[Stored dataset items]

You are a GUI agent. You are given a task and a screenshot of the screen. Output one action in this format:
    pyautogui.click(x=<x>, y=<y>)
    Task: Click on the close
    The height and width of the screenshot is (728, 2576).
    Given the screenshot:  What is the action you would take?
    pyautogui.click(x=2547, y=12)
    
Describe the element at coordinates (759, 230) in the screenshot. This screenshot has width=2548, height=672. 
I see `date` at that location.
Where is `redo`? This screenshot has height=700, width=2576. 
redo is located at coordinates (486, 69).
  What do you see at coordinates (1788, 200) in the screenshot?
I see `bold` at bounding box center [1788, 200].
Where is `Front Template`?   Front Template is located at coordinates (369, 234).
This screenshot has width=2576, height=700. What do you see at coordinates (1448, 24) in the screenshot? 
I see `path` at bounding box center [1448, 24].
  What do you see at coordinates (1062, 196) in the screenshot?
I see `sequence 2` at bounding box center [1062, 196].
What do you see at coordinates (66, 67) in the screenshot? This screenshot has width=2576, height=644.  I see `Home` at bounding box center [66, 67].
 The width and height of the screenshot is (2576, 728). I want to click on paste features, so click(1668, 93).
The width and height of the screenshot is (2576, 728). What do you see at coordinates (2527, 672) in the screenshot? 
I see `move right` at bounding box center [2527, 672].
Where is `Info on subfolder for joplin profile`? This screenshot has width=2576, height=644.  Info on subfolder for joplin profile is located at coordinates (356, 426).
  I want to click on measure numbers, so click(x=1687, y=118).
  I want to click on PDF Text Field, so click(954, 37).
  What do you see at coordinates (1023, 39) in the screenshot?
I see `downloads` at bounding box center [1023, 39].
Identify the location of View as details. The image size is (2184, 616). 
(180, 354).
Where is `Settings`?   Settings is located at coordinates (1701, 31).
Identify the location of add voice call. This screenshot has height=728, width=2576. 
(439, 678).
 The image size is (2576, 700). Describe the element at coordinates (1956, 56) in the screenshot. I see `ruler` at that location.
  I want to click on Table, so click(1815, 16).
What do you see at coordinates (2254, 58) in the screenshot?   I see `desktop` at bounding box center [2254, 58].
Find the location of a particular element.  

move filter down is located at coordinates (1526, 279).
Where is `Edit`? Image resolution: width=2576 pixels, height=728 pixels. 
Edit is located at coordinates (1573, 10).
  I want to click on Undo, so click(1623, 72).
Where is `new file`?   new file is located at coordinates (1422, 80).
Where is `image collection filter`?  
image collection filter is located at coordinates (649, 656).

### Aim of the task
Rewrite all of the items above, putting "Where's" wherever "Where is" occurs and leaving everything else unchanged.

### Output below
You are a GUI agent. You are given a task and a screenshot of the screen. Output one action in this format:
    pyautogui.click(x=<x>, y=<y>)
    Task: Click on the close
    The height and width of the screenshot is (728, 2576).
    Given the screenshot:  What is the action you would take?
    pyautogui.click(x=2547, y=12)
    
Describe the element at coordinates (759, 230) in the screenshot. This screenshot has width=2548, height=672. 
I see `date` at that location.
Where's `redo`? This screenshot has height=700, width=2576. 
redo is located at coordinates (486, 69).
  What do you see at coordinates (1788, 200) in the screenshot?
I see `bold` at bounding box center [1788, 200].
Where's `Front Template`?   Front Template is located at coordinates (369, 234).
This screenshot has width=2576, height=700. What do you see at coordinates (1448, 24) in the screenshot? 
I see `path` at bounding box center [1448, 24].
  What do you see at coordinates (1062, 196) in the screenshot?
I see `sequence 2` at bounding box center [1062, 196].
What do you see at coordinates (66, 67) in the screenshot? This screenshot has width=2576, height=644.  I see `Home` at bounding box center [66, 67].
 The width and height of the screenshot is (2576, 728). I want to click on paste features, so click(1668, 93).
The width and height of the screenshot is (2576, 728). What do you see at coordinates (2527, 672) in the screenshot? 
I see `move right` at bounding box center [2527, 672].
Where's `Info on subfolder for joplin profile`? This screenshot has width=2576, height=644.  Info on subfolder for joplin profile is located at coordinates (356, 426).
  I want to click on measure numbers, so click(x=1687, y=118).
  I want to click on PDF Text Field, so click(954, 37).
  What do you see at coordinates (1023, 39) in the screenshot?
I see `downloads` at bounding box center [1023, 39].
Identify the location of View as details. The image size is (2184, 616). 
(180, 354).
Where's `Settings`?   Settings is located at coordinates (1701, 31).
Identify the location of add voice call. This screenshot has height=728, width=2576. 
(439, 678).
 The image size is (2576, 700). Describe the element at coordinates (1956, 56) in the screenshot. I see `ruler` at that location.
  I want to click on Table, so click(1815, 16).
What do you see at coordinates (2254, 58) in the screenshot?   I see `desktop` at bounding box center [2254, 58].
Find the location of a particular element.  

move filter down is located at coordinates (1526, 279).
Where's `Edit`? Image resolution: width=2576 pixels, height=728 pixels. 
Edit is located at coordinates (1573, 10).
  I want to click on Undo, so click(1623, 72).
Where's `new file`?   new file is located at coordinates (1422, 80).
Where's `image collection filter`?  
image collection filter is located at coordinates (649, 656).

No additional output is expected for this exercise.